WHAT IS EXPECTED: Return the lines below exactly as they are, beginning at the line that contains "Enable the Title checkbox in Appearance" and stopping after the line that contains "Looking at the screenshot, I should (525, 112).".

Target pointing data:
......
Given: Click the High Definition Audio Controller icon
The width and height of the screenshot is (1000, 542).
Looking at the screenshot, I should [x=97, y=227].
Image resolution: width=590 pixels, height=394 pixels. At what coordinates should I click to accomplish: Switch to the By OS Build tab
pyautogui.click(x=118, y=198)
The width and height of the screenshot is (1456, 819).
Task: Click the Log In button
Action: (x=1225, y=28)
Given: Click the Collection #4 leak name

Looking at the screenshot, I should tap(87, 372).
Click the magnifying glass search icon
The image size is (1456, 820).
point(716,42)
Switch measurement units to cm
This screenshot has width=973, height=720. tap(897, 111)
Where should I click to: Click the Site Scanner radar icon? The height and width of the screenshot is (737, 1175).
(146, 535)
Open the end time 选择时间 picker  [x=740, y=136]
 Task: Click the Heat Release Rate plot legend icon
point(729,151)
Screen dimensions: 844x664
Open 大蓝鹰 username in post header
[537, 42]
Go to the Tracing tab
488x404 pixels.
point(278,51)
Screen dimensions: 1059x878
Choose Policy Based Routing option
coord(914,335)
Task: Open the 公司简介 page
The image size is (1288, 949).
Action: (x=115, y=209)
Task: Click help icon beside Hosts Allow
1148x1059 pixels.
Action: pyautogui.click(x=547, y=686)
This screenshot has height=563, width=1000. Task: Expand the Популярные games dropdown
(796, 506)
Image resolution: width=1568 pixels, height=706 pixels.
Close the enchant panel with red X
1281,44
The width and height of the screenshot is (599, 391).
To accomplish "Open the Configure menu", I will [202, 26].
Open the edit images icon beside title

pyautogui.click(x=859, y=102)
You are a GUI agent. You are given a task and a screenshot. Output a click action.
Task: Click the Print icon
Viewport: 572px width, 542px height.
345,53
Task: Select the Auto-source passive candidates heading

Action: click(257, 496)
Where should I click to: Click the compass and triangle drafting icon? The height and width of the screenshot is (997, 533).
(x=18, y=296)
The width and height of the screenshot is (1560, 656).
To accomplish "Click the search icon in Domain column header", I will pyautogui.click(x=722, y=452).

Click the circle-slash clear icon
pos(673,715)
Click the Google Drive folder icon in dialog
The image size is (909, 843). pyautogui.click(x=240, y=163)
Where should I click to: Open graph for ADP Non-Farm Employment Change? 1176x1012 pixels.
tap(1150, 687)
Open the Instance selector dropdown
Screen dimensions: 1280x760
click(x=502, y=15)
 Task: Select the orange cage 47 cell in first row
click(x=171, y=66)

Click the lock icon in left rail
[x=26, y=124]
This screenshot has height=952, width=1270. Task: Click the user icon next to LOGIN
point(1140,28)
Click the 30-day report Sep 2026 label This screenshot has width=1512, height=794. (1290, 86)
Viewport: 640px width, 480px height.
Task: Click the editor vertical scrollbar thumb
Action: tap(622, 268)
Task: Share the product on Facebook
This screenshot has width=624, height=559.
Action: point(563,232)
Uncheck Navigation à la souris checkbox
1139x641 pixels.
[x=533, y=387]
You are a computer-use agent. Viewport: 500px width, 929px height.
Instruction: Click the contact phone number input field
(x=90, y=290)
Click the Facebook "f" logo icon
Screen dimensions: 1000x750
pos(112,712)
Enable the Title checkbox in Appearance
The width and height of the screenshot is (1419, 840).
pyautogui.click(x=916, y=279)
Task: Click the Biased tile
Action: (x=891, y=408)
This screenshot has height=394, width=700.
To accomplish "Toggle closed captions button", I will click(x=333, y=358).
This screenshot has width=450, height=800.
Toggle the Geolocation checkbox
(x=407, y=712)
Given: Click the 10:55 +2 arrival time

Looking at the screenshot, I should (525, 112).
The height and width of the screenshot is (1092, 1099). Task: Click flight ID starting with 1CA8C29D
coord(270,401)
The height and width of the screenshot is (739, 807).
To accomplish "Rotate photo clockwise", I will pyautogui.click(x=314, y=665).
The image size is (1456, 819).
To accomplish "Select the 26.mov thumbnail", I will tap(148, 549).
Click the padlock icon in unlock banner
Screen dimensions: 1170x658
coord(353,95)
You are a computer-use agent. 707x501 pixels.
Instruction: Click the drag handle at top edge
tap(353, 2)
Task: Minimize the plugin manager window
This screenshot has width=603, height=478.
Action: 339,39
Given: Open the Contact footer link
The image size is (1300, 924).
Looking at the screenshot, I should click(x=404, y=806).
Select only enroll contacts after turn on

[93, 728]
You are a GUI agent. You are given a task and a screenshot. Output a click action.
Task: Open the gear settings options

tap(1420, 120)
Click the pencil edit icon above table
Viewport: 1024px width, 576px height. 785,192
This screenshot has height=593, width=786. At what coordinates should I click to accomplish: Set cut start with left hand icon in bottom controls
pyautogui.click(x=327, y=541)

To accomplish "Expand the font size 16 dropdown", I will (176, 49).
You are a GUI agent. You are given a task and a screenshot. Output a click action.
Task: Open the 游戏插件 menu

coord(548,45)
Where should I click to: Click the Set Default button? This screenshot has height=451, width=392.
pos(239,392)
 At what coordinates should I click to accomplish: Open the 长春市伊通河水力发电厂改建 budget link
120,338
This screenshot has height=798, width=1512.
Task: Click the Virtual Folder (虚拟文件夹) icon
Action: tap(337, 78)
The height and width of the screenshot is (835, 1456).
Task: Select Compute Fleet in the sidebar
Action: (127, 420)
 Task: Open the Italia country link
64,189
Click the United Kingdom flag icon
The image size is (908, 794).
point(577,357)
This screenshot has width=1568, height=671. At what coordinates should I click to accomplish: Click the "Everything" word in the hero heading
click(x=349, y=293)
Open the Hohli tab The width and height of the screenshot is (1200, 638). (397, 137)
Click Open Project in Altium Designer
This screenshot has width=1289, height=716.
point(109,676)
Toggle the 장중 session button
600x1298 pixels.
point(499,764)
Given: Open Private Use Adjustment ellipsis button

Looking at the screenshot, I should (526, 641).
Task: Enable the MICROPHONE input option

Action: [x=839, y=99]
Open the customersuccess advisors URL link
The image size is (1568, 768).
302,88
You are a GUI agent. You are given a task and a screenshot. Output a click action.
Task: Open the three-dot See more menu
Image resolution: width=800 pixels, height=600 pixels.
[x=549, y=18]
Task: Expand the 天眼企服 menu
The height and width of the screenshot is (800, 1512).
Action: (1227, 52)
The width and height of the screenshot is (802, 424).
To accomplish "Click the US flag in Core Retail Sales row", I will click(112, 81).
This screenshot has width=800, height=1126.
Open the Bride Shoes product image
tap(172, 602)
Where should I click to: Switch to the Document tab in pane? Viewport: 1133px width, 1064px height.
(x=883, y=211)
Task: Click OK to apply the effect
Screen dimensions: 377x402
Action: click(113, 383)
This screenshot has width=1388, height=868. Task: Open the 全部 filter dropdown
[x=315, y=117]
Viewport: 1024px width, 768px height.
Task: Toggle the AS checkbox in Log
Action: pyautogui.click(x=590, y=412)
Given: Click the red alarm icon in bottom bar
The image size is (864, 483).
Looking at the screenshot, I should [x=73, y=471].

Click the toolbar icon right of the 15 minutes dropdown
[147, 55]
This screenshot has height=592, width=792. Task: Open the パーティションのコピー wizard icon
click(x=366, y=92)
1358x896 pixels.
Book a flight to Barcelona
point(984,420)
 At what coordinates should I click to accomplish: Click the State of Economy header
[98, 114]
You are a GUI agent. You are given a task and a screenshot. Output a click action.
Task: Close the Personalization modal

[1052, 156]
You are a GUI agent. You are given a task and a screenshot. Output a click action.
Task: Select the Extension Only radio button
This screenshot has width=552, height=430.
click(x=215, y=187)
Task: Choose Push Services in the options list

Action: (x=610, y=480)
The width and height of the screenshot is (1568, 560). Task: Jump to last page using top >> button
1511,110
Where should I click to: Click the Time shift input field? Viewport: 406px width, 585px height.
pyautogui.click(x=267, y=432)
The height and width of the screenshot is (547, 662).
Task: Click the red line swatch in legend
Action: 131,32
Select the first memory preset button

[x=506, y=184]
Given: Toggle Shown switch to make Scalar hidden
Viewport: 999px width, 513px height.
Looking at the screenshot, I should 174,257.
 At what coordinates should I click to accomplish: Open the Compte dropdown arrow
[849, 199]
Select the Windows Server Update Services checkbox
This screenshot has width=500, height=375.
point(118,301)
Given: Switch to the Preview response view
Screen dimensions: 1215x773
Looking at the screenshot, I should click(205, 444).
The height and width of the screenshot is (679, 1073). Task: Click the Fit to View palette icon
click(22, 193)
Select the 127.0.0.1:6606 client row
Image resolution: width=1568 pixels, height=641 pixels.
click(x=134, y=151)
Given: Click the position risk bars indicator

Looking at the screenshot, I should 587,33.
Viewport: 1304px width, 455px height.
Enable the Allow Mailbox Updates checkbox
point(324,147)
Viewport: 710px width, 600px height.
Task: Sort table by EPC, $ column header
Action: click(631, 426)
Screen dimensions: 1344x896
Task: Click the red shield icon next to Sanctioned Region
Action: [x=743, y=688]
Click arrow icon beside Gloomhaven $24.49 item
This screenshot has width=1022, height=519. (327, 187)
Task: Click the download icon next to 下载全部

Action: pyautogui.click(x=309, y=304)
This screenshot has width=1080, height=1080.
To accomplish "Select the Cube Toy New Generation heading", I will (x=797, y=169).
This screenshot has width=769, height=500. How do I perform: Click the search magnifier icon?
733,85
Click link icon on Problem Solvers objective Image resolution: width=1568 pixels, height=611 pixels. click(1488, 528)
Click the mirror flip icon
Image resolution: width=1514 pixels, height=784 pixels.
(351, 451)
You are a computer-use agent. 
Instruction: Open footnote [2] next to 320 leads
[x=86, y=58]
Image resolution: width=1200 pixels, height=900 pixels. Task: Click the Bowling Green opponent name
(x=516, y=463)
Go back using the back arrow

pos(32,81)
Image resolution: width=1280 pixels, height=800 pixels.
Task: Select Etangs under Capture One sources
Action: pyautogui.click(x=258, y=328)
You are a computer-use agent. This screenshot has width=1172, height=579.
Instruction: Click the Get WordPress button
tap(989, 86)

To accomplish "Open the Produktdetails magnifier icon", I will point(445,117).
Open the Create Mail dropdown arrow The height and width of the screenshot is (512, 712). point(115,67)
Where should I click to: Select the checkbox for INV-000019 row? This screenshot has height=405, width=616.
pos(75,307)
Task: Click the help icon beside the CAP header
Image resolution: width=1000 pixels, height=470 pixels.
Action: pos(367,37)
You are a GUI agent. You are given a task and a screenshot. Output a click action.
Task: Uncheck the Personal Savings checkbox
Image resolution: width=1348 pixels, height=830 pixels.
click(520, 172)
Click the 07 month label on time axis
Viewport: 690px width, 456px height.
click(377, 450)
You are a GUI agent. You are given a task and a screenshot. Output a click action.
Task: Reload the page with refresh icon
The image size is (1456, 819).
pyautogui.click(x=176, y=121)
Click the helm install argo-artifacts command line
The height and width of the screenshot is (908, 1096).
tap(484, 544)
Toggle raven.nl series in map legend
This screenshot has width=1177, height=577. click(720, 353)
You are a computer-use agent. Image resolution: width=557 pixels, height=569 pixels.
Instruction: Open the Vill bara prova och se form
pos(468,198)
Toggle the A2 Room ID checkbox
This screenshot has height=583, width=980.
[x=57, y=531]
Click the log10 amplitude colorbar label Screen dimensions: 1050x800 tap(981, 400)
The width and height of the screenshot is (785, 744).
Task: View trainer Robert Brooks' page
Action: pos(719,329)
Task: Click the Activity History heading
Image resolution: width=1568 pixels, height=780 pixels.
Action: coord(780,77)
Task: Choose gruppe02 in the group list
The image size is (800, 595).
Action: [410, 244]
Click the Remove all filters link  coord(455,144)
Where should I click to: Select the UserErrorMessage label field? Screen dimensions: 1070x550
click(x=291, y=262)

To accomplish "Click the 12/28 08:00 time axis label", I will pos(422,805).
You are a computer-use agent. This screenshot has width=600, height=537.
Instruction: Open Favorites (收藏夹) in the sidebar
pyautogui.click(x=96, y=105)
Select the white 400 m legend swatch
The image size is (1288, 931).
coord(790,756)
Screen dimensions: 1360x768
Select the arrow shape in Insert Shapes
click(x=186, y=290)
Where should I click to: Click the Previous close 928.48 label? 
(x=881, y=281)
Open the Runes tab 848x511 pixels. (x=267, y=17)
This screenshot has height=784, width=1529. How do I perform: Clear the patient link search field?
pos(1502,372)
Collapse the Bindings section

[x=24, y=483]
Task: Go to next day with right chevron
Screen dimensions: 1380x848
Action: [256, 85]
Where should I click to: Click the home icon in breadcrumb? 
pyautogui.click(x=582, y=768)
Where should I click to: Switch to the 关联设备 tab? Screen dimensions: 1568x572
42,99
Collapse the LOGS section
......
CORRECT ANSWER:
Enable the Title checkbox in Appearance
The width and height of the screenshot is (1419, 840).
pyautogui.click(x=916, y=279)
Task: Click the Biased tile
Action: (x=891, y=408)
This screenshot has height=394, width=700.
To accomplish "Toggle closed captions button", I will click(x=333, y=358).
This screenshot has width=450, height=800.
Toggle the Geolocation checkbox
(x=407, y=712)
Given: Click the 10:55 +2 arrival time

Looking at the screenshot, I should (525, 112).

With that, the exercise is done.